Canadian bioethics professor Jaro Kotalik warned lawmakers that assisted suicide seems increasingly to be “a way to compensate for lack of resources and reduce healthcare costs." Similarly, Christopher Lyon, a social scientist at the University of York, witnessed his own father’s assisted death in 2021 and was left devastated by the experience, particularly because it's unclear that his father actually met the criteria of having a "reasonably foreseeable” death.
"It was absolutely horrific,” he told Kathleen Stock at UnHerd. “Britain would be wrong to go down this path. You see some people making the same arguments as in Canada about personal autonomy, control, and the right to make decisions to end your life. It is perhaps a choice for people in very rare cases with extreme and unmanageable suffering at the very end of life, which is not what we see in Canada. But there is no doubt the evidence points towards a slippery slope with widening access—although it is really more of a cliff face. Ultimately, I doubt any assisted death system can be made safe.”
“It is horribly hard to see your father in distress being killed by a doctor with no attempt to help," he added. "It is almost indescribable.

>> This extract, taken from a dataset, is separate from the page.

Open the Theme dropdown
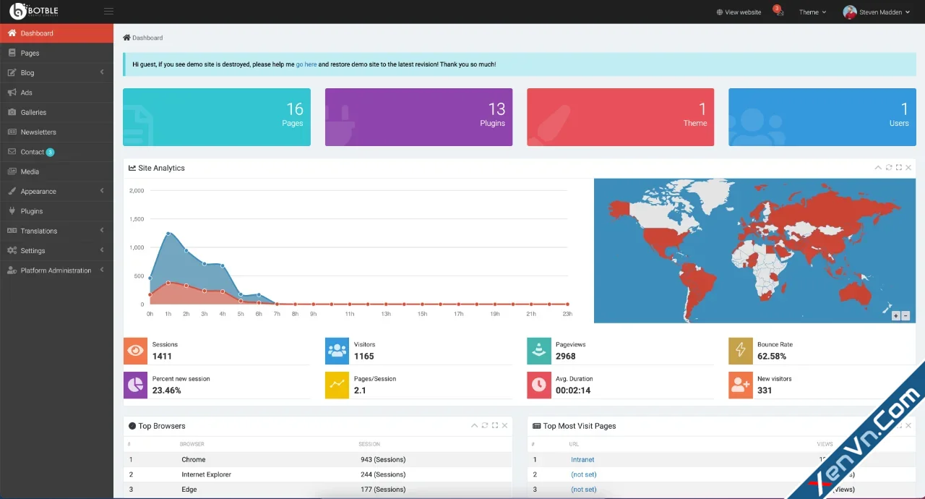(x=812, y=12)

It came across as so cruel—but also so avoidable.”
Currently, physician-assisted death for terminally ill patients is legal in 10 states and Washington, D.C., while many more states are considering legislation to allow it. Supporters claim it allows patients to end their suffering. Part of its growing popularity is likely due to the deceptive language, as noted by Kathleen Stock. She pointed out the implication that you are being “assisted” in achieving something, rather than killed by a doctor or killing yourself.
Likewise, the toxic sedative given to “the patient” was merely a “drink,” and its administration a procedure to help the patient “fall asleep.” In a similar vein, Scottish politicians are pushing for the resulting deaths to be recorded as “natural” rather than "suicide," with the hopes that this will reduce the “stigma” around assisted suicide.
"In other words, moral qualms will be framed as bigotry," Stock added.
Opponents of assisted suicide argue that it's a clear violation of the Hippocratic Oath and that it places a dangerous amount of trust in the future judgments of unidentified authority figures. Many assisted suicide advocates are convinced there are enough safeguards to avoid people being killed for the wrong reasons, but the already-rapid erosions of restrictions suggest otherwise. In the Netherlands, for example, assisted suicide is permitted based on “hopeless and unbearable suffering” rather than fatal illness. It's not hard to imagine how such broad criteria will lead to many tragedies.
Still, public polling indicates growing support for doctor-assisted suicide, with recent Gallup numbers suggesting that Americans have “consistently favored” the practice for nearly three decades.